___ GIVEN RECORDS

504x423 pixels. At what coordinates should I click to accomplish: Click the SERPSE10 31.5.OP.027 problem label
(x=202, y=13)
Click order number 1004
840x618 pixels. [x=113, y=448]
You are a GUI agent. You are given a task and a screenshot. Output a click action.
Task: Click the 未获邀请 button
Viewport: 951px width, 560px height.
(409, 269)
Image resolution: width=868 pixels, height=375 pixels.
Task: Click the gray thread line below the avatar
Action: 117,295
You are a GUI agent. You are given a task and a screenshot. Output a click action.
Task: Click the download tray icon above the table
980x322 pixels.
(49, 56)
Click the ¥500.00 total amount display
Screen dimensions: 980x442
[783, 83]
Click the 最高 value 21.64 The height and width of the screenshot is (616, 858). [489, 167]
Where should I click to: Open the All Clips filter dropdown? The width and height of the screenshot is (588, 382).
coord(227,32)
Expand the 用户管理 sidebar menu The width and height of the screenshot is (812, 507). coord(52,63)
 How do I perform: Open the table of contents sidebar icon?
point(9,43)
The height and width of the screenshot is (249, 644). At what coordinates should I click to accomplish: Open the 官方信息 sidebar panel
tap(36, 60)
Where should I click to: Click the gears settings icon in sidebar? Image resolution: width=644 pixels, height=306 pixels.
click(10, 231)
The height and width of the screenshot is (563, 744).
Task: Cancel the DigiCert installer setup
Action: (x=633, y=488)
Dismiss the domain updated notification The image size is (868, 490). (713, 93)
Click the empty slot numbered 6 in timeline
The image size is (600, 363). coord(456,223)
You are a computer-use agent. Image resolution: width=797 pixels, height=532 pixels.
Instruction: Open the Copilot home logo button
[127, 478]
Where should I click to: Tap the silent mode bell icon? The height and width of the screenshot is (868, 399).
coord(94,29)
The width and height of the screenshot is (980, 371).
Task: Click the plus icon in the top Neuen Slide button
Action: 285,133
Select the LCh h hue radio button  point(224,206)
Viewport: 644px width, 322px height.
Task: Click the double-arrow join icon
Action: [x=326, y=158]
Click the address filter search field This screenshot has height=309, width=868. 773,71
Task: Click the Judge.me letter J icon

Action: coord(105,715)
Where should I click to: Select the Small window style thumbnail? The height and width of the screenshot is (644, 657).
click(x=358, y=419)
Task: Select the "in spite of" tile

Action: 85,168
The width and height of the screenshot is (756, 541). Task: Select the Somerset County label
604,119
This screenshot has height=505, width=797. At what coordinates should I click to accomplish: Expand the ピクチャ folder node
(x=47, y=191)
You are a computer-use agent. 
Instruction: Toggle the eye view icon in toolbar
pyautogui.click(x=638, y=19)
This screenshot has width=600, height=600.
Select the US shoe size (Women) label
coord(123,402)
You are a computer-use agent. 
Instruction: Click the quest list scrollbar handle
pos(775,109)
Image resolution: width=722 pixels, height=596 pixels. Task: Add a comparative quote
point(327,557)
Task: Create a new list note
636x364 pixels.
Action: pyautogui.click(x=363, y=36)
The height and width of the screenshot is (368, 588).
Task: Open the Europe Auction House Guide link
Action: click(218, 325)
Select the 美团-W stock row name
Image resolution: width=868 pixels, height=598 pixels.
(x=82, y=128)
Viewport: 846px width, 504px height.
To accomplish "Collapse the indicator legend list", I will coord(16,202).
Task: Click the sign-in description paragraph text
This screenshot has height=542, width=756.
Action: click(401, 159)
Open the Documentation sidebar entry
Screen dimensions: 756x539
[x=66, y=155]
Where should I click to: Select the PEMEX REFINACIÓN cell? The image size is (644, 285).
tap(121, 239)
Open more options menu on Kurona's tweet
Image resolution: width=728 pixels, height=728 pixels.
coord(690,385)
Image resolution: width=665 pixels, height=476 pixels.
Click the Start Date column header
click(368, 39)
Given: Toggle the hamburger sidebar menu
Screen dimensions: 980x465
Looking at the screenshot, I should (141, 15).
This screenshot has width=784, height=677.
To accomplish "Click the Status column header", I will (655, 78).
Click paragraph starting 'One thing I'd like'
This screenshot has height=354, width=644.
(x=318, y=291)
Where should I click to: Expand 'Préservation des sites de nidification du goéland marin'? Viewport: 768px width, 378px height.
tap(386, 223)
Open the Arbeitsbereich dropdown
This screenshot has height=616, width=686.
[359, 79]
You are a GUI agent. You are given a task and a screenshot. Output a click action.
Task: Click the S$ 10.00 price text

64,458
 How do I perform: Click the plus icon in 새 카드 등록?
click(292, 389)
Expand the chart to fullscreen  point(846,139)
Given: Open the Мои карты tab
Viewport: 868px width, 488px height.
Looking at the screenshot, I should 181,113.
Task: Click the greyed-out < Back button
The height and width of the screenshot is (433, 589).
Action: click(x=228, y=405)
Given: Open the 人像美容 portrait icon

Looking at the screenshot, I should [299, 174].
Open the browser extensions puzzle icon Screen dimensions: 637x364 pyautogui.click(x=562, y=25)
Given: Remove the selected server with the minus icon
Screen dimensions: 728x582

______

» **TASK BRIEF**
Restate the whole set of entries exactly.

» **RESPONSE TO THE EXERCISE**
504x423 pixels. At what coordinates should I click to accomplish: Click the SERPSE10 31.5.OP.027 problem label
(x=202, y=13)
Click order number 1004
840x618 pixels. [x=113, y=448]
You are a GUI agent. You are given a task and a screenshot. Output a click action.
Task: Click the 未获邀请 button
Viewport: 951px width, 560px height.
(409, 269)
Image resolution: width=868 pixels, height=375 pixels.
Task: Click the gray thread line below the avatar
Action: 117,295
You are a GUI agent. You are given a task and a screenshot. Output a click action.
Task: Click the download tray icon above the table
980x322 pixels.
(49, 56)
Click the ¥500.00 total amount display
Screen dimensions: 980x442
[783, 83]
Click the 最高 value 21.64 The height and width of the screenshot is (616, 858). [489, 167]
Where should I click to: Open the All Clips filter dropdown? The width and height of the screenshot is (588, 382).
coord(227,32)
Expand the 用户管理 sidebar menu The width and height of the screenshot is (812, 507). coord(52,63)
 How do I perform: Open the table of contents sidebar icon?
point(9,43)
The height and width of the screenshot is (249, 644). At what coordinates should I click to accomplish: Open the 官方信息 sidebar panel
tap(36, 60)
Where should I click to: Click the gears settings icon in sidebar? Image resolution: width=644 pixels, height=306 pixels.
click(10, 231)
The height and width of the screenshot is (563, 744).
Task: Cancel the DigiCert installer setup
Action: (x=633, y=488)
Dismiss the domain updated notification The image size is (868, 490). (713, 93)
Click the empty slot numbered 6 in timeline
The image size is (600, 363). coord(456,223)
You are a computer-use agent. Image resolution: width=797 pixels, height=532 pixels.
Instruction: Open the Copilot home logo button
[127, 478]
Where should I click to: Tap the silent mode bell icon? The height and width of the screenshot is (868, 399).
coord(94,29)
The width and height of the screenshot is (980, 371).
Task: Click the plus icon in the top Neuen Slide button
Action: 285,133
Select the LCh h hue radio button  point(224,206)
Viewport: 644px width, 322px height.
Task: Click the double-arrow join icon
Action: [x=326, y=158]
Click the address filter search field This screenshot has height=309, width=868. 773,71
Task: Click the Judge.me letter J icon

Action: coord(105,715)
Where should I click to: Select the Small window style thumbnail? The height and width of the screenshot is (644, 657).
click(x=358, y=419)
Task: Select the "in spite of" tile

Action: 85,168
The width and height of the screenshot is (756, 541). Task: Select the Somerset County label
604,119
This screenshot has height=505, width=797. At what coordinates should I click to accomplish: Expand the ピクチャ folder node
(x=47, y=191)
You are a computer-use agent. 
Instruction: Toggle the eye view icon in toolbar
pyautogui.click(x=638, y=19)
This screenshot has width=600, height=600.
Select the US shoe size (Women) label
coord(123,402)
You are a computer-use agent. 
Instruction: Click the quest list scrollbar handle
pos(775,109)
Image resolution: width=722 pixels, height=596 pixels. Task: Add a comparative quote
point(327,557)
Task: Create a new list note
636x364 pixels.
Action: pyautogui.click(x=363, y=36)
The height and width of the screenshot is (368, 588).
Task: Open the Europe Auction House Guide link
Action: click(218, 325)
Select the 美团-W stock row name
Image resolution: width=868 pixels, height=598 pixels.
(x=82, y=128)
Viewport: 846px width, 504px height.
To accomplish "Collapse the indicator legend list", I will coord(16,202).
Task: Click the sign-in description paragraph text
This screenshot has height=542, width=756.
Action: click(401, 159)
Open the Documentation sidebar entry
Screen dimensions: 756x539
[x=66, y=155]
Where should I click to: Select the PEMEX REFINACIÓN cell? The image size is (644, 285).
tap(121, 239)
Open more options menu on Kurona's tweet
Image resolution: width=728 pixels, height=728 pixels.
coord(690,385)
Image resolution: width=665 pixels, height=476 pixels.
Click the Start Date column header
click(368, 39)
Given: Toggle the hamburger sidebar menu
Screen dimensions: 980x465
Looking at the screenshot, I should (141, 15).
This screenshot has width=784, height=677.
To accomplish "Click the Status column header", I will (655, 78).
Click paragraph starting 'One thing I'd like'
This screenshot has height=354, width=644.
(x=318, y=291)
Where should I click to: Expand 'Préservation des sites de nidification du goéland marin'? Viewport: 768px width, 378px height.
tap(386, 223)
Open the Arbeitsbereich dropdown
This screenshot has height=616, width=686.
[359, 79]
You are a GUI agent. You are given a task and a screenshot. Output a click action.
Task: Click the S$ 10.00 price text

64,458
 How do I perform: Click the plus icon in 새 카드 등록?
click(292, 389)
Expand the chart to fullscreen  point(846,139)
Given: Open the Мои карты tab
Viewport: 868px width, 488px height.
Looking at the screenshot, I should 181,113.
Task: Click the greyed-out < Back button
The height and width of the screenshot is (433, 589).
Action: click(x=228, y=405)
Given: Open the 人像美容 portrait icon

Looking at the screenshot, I should [299, 174].
Open the browser extensions puzzle icon Screen dimensions: 637x364 pyautogui.click(x=562, y=25)
Given: Remove the selected server with the minus icon
Screen dimensions: 728x582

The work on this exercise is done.